Though local authorities appeared to be turning a blind eye to justice, several sheriff county officers arrived in Marion and arrested five men that McDonald had apparently identified. A week later two more men were arrested in Marion.


District Attorney, Asa P. French who would later be appointed to United States Attorney for the district of Massachusetts by President Theodore Roosevelt, called the act against McDonald “mob punishment” in a town that had always been known to “maintain such a high standard of peace and order, and…always been a law abiding community”.


The men were charged with riotous assault. A fund of $5000 was raised in Marion in defense of the accused. A grand jury indicted the seven men and the case went to trial.

The trial, which began on November 24 was sometimes referred to as the “White Cap” case in reference to a lawless movement called whitecapping that took place in the late 19th and early 20th century in which members of a community formed secret societies that enforced community morals. The movement occurred throughout the US taking on an anti-black theme in the rural south.


The trial contained as much drama as the actual events that led to the trial. A witness for the prosecution went missing but was later found and brought in to court drunk.

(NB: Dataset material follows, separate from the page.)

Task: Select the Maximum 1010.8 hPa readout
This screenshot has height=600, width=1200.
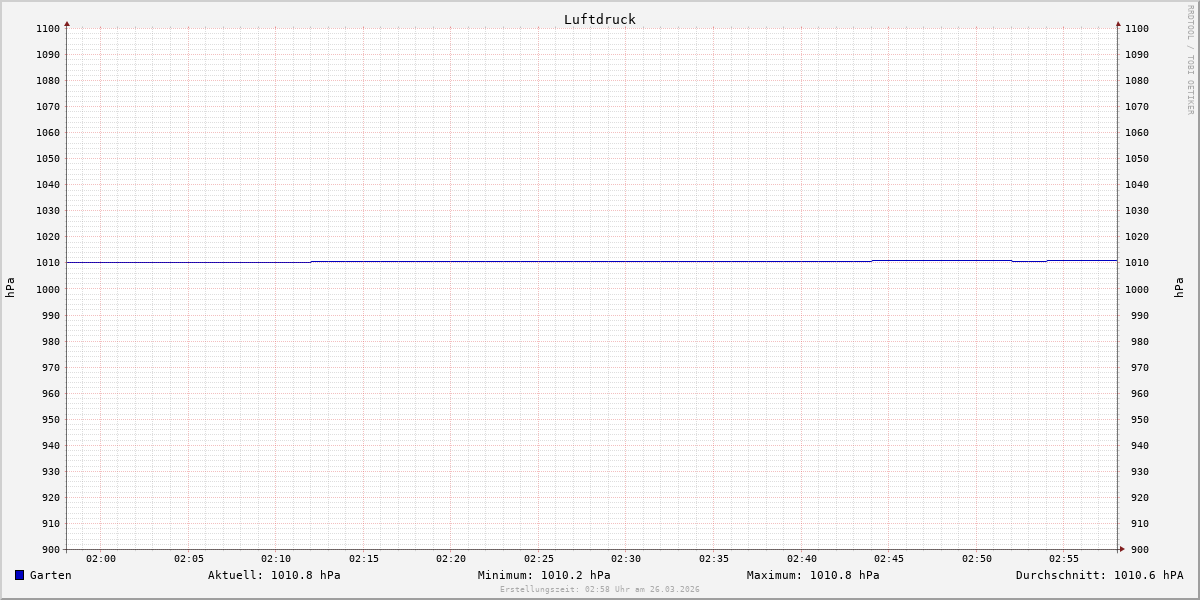Action: pos(813,575)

It was thought he had been enticed away by persons supporting the defense and hidden at a hotel in Duxbury. He spent the night in jail to sober up for his testimony.


A witness for the defense was arrested for perjury. The witness, Robert Hiller, testified that he did not see any feathers in the sand pit other than the feathers the chickens were wearing. Deputy Sheriff Hurley and four other witnesses testified they did see feathers and tar at the site.

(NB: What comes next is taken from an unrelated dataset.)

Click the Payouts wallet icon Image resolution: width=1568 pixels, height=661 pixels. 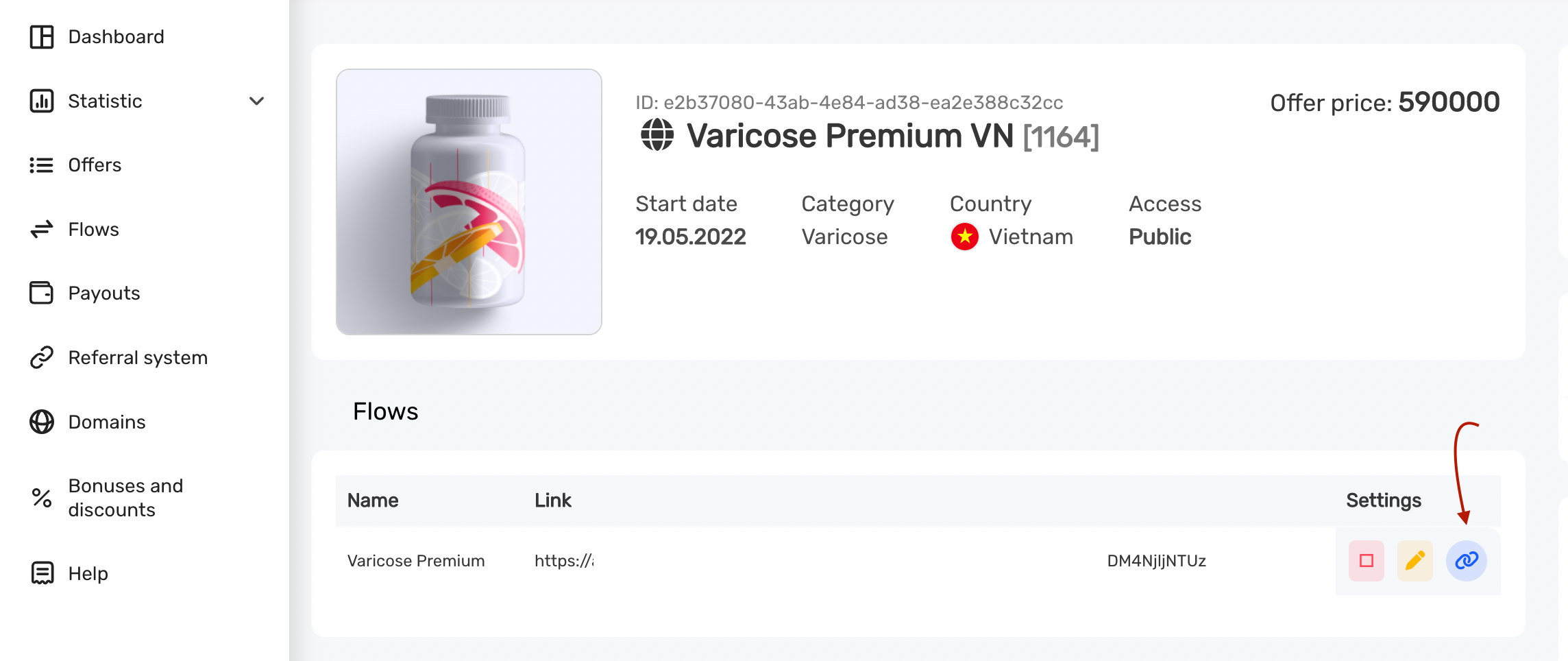42,293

To add to the drama Charles and Clara Potter and James McDonald were spotted walking “arm in arm to the Potter house” one night and then arriving in the courtroom together. Charles even identified in court several of the accused as taking part in the tar and feathering.

Man in a dress suit standing in a witness box testifying in court.
Charles H. Potter testifying in court, 1902


On December 1, both the prosecution and defense made their final arguments. At 4:15 in the afternoon the judge instructed the jury on finding the verdict and adjourned until the jury came back with a verdict. Because of the time it took to hear the case and the charges on each man would have to be discussed by the jury separately nearly all of the court officials and spectators of the trial went home. Though the judge and attorney French stayed in Plymouth, the attorney for the defense, John Cummings, traveled back home to Fall River. There was a lot to discuss and no one expected a verdict for each of the men to be announced anytime soon.


However, just before 1:00 in the morning, the judge was summoned out of bed. The jury had reached a verdict. In a nearly empty court room the jury announced that all of the accused were not guilty. The judge ordered all seven men released, thanked the jury and went back to bed.


The drama with the Potters apparently did not end with the trial. In January, Charles Potter was found unconscious on the side of the road, his faced bruised and bloody. It was believed that Potter had been attacked due to his testimony against the accused and siding with McDonald. Potter claimed that while working that day cutting wood, a limb struck him across the face. While walking home later he said he fainted.


Little is known what happened to James McDonald after the trial. He died sometime in 1905 and he is buried at Union Cemetery in Sciuate. His son, James Henry, never spoke of his father out of the shame he brought to the family.


Clara Potter received a letter from Alabama in 1903 filled with racist comments. The letter writer, W. F. Spurlin, described how southerners “hang and burn” black people and warned her she was not safe in her community and invited her to move south which she seemed to consider. But she did not sell the house and she lived there with Charles until they died. The house is no longer there. The property eventually became part of the Old Landing Cemetery where the Potters lie side by side within sight of where they once lived.